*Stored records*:
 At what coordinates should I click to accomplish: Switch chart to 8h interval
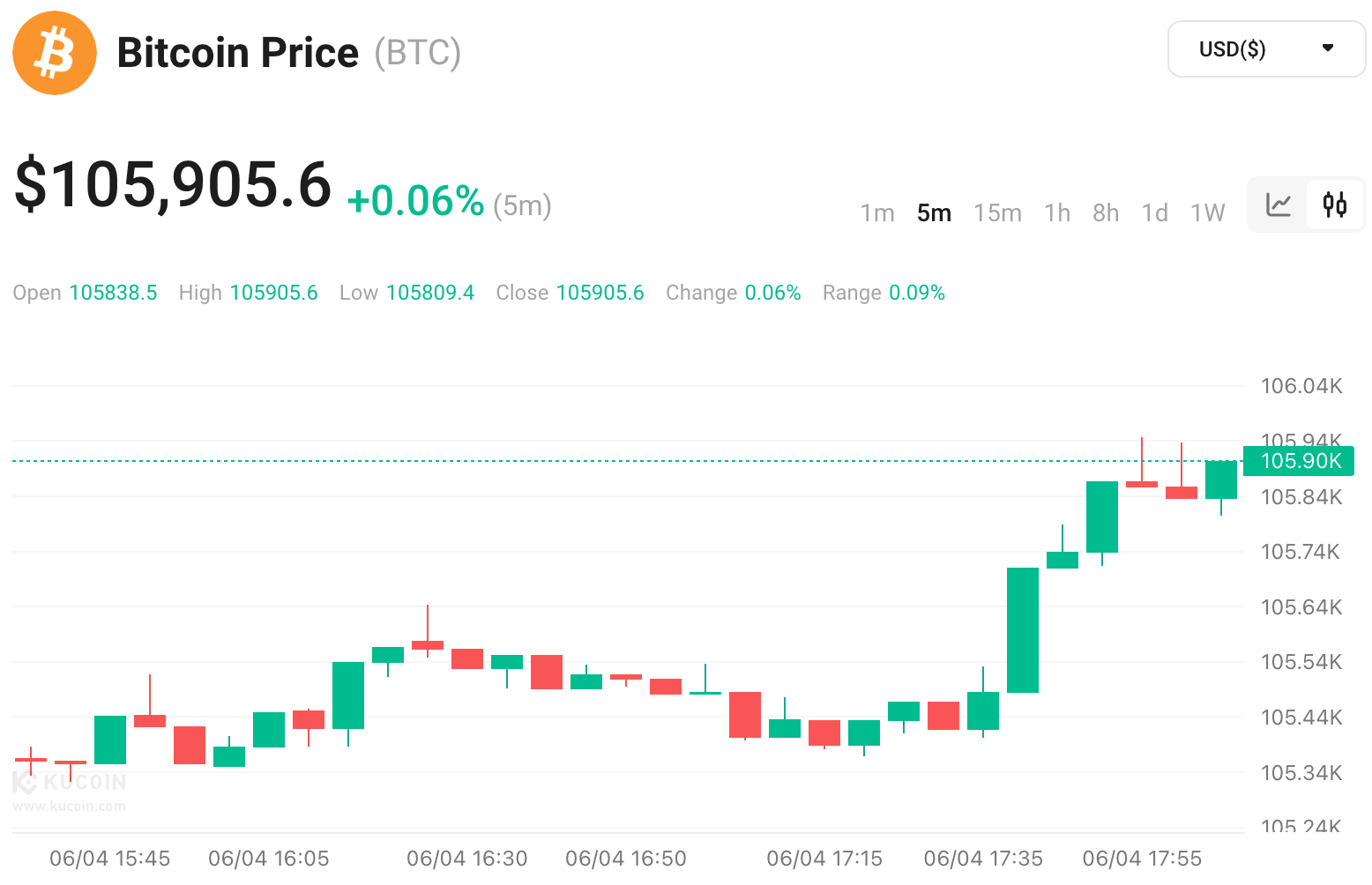1106,213
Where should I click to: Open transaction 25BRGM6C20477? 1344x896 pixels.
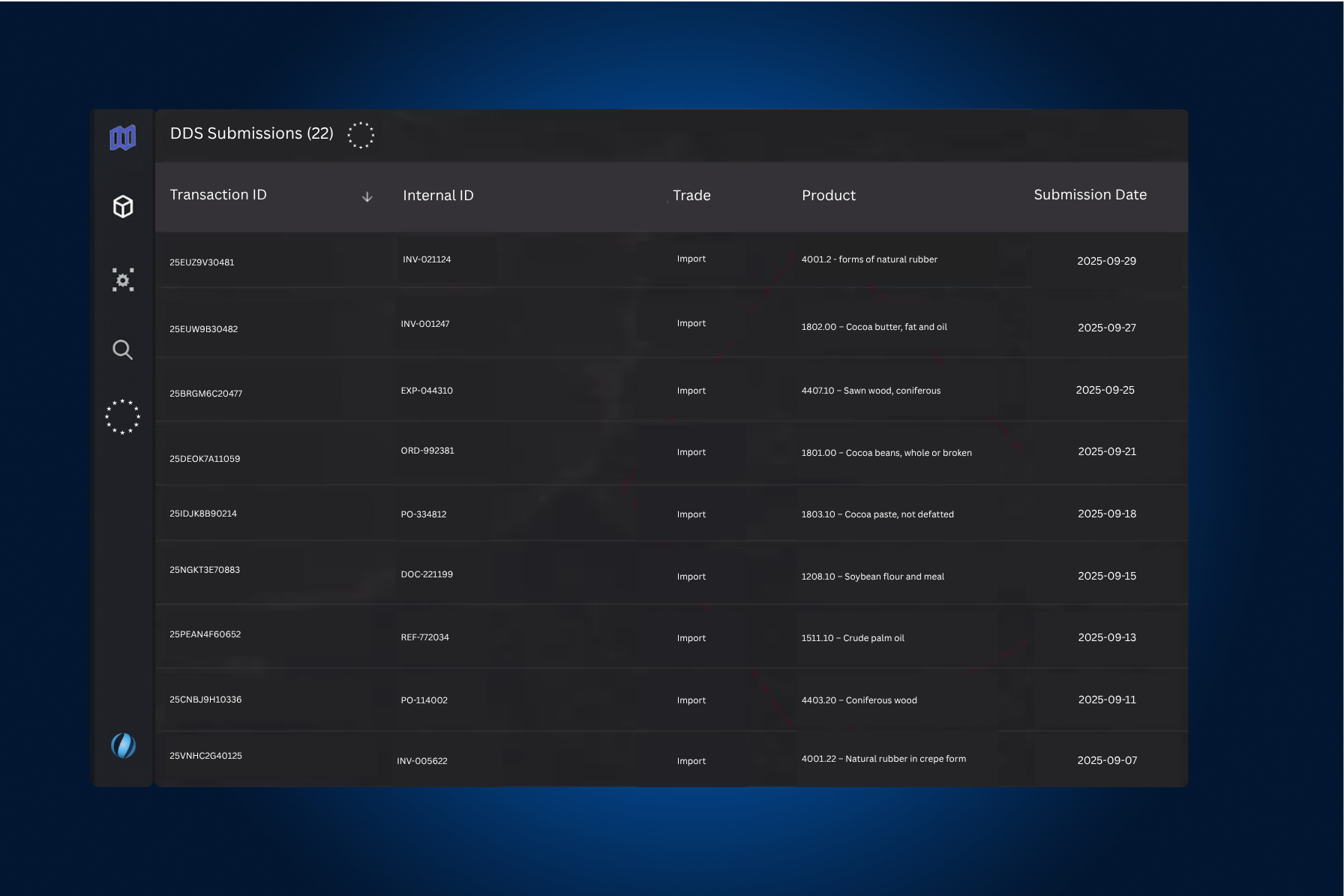(206, 394)
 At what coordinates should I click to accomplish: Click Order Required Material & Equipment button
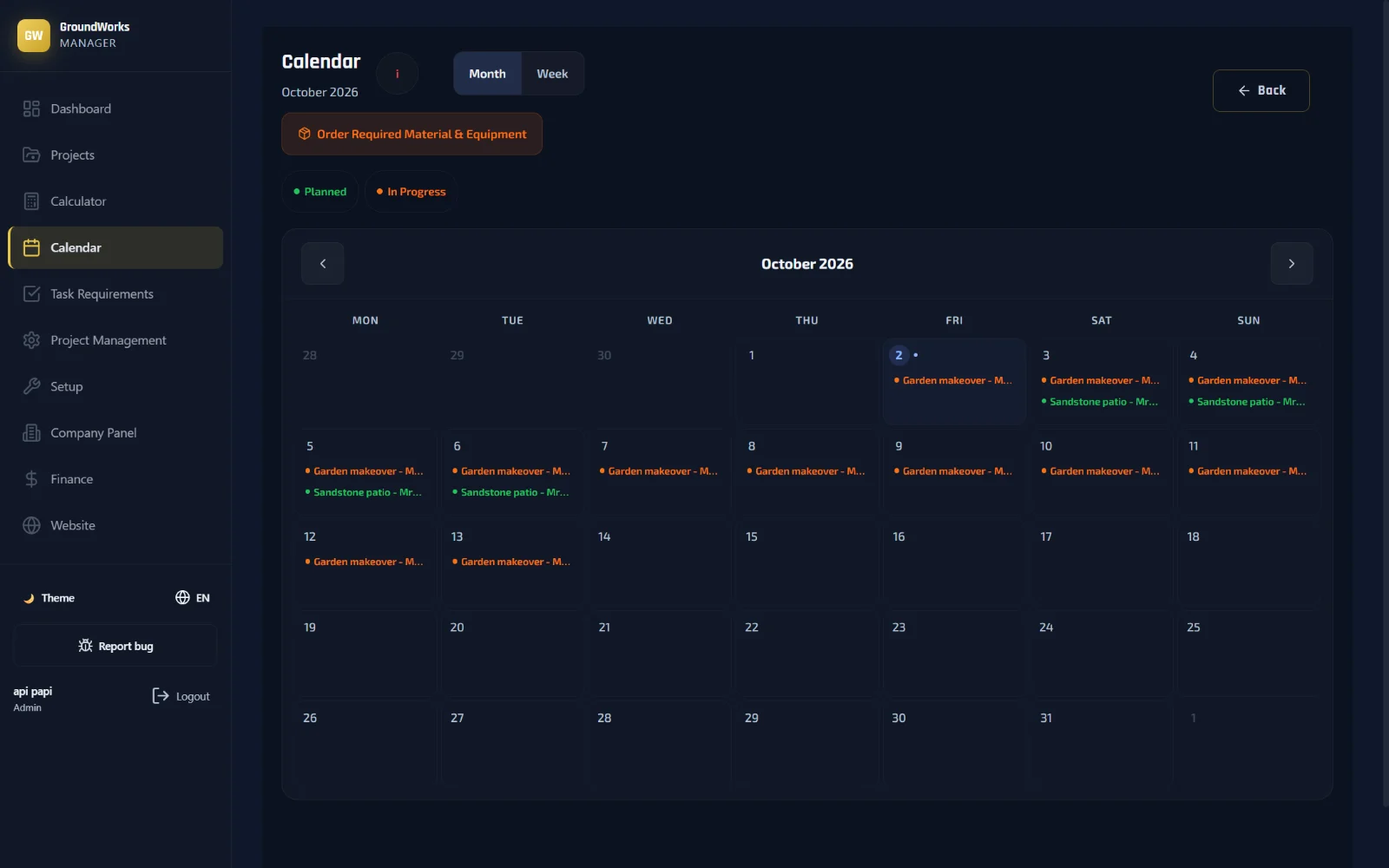[x=411, y=134]
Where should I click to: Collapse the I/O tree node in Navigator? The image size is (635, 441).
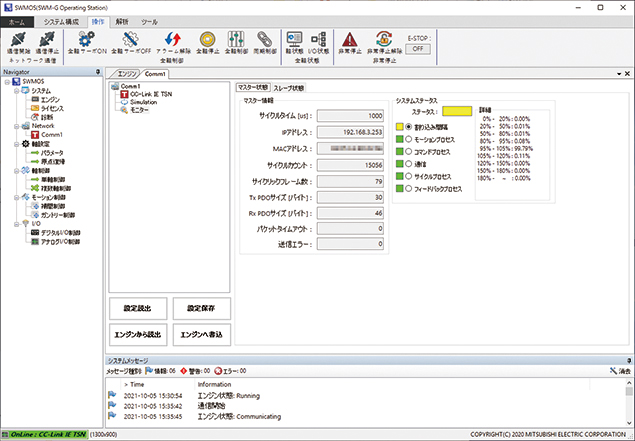tap(15, 224)
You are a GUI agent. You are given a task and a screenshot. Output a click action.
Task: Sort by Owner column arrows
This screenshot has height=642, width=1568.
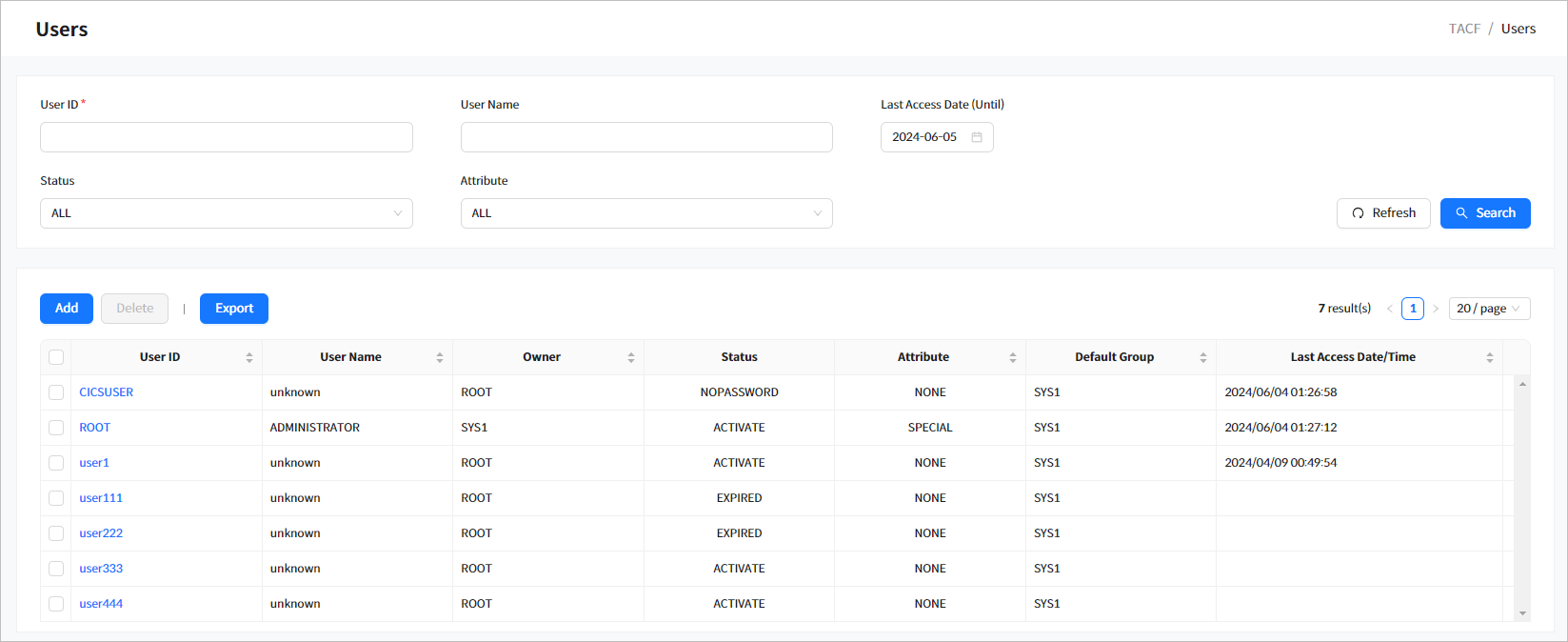[630, 357]
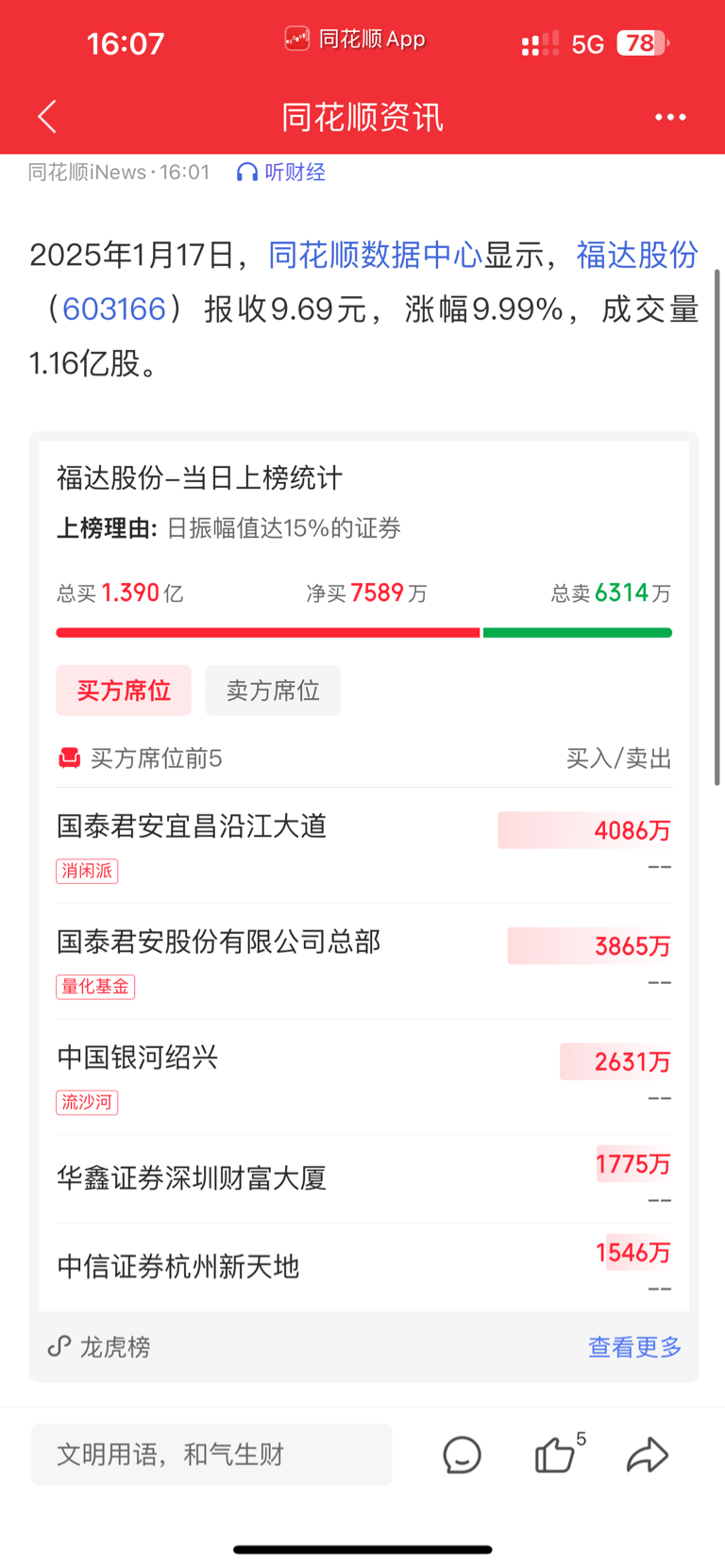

*EXERCISE OBJECTIVE*: Restate every line above word for word. Do not carry over the images.

*FINISHED EXERCISE*:
 At what coordinates should I click to accomplish: Switch chart to 8h interval
1106,213
Where should I click to: Open transaction 25BRGM6C20477? 1344x896 pixels.
(206, 394)
 At what coordinates should I click to accomplish: Click Order Required Material & Equipment button
[x=411, y=134]
Where should I click to: Collapse the I/O tree node in Navigator? The image size is (635, 441).
tap(15, 224)
You are a GUI agent. You are given a task and a screenshot. Output a click action.
Task: Sort by Owner column arrows
This screenshot has height=642, width=1568.
[630, 357]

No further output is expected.